→ RECORD EXTRACTS
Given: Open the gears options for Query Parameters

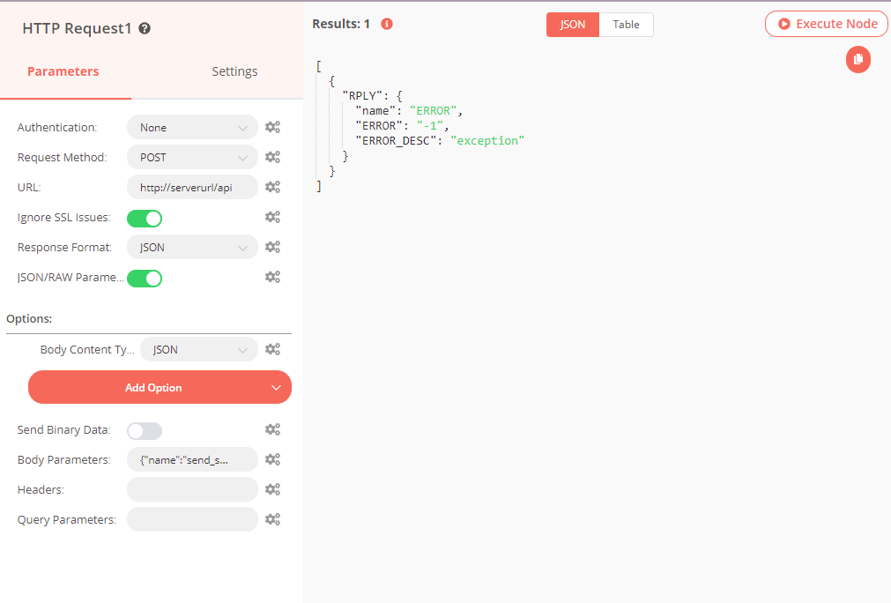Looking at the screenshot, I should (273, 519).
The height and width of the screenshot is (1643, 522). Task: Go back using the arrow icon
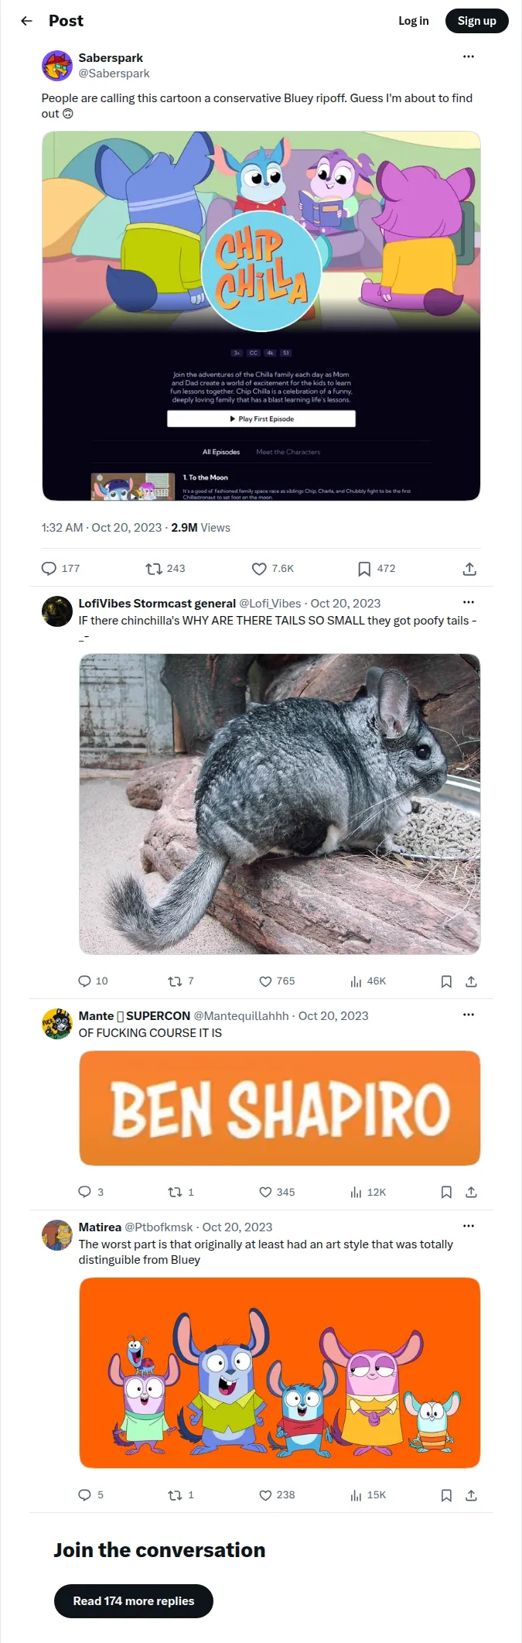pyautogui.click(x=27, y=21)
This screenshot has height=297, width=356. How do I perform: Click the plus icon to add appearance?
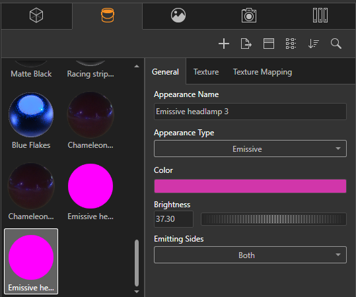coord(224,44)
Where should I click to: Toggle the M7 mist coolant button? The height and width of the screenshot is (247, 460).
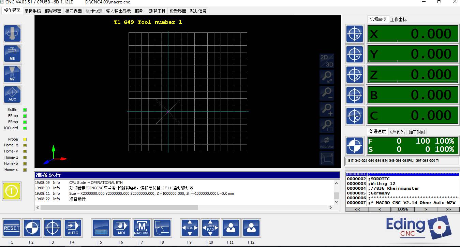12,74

→ TASK BRIEF
Print each line from the one containing "Where should I" through the last line of the listing, both included, exactly and with no pictures.

→ TASK RESPONSE
Where should I click to: Toggle the M7 mist coolant button? The height and width of the screenshot is (247, 460).
12,74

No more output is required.